__Extracted text__
::::::
From one of my favorite blogs, Momastery:

“Don’t worry about having a great day. Just have some great moments.”

I love this.

That’s what we do these days. We savor the great moments.

Life is great. Don’t get me wrong. But sometimes, it is real. You know? And the best we can do is recognize and seek the wonderful moments.

 

Wonderful Moments

A couple of weeks ago I took Max shopping at the new Mosaic District. The new shopping center is definitely worth a visit, but that is for another post one day. Anyhow, I wandered into Dolcezza, a gelato shop. I’ve had their gelato before and it is amazing! I have a thing for their dark chocolate (it has a different name which I can’t remember) and have been known to keep it in the office freezer.

So, where am I going with this? Stay with me. I got a cup of sorbet, which was an incredbile treat partly because on restrictive diet I can’t eat much, especially treats (and definitely no gelato). I had a cup of Avocado Honey Orange sorbet and it was amazing. That in itself was a wonderful moment.
::::::
__Aim 1__
In the blog post, what flavor of sorbet did the writer have at Dolcezza?
__Aim 2__
Write out the blog post word for word, between "So, where am" and "a wonderful moment.", inclusive.

__Available data__
::::::
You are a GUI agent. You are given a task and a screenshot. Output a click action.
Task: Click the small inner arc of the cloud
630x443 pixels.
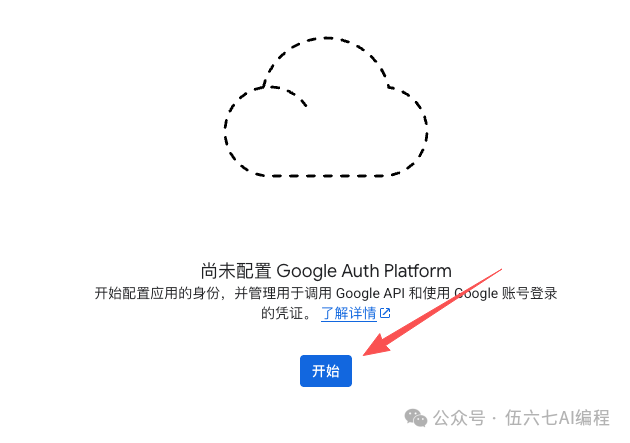pos(287,95)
::::::
__Task result 1__
Avocado Honey Orange

__Task result 2__
So, where am I going with this? Stay with me. I got a cup of sorbet, which was an incredbile treat partly because on restrictive diet I can’t eat much, especially treats (and definitely no gelato). I had a cup of Avocado Honey Orange sorbet and it was amazing. That in itself was a wonderful moment.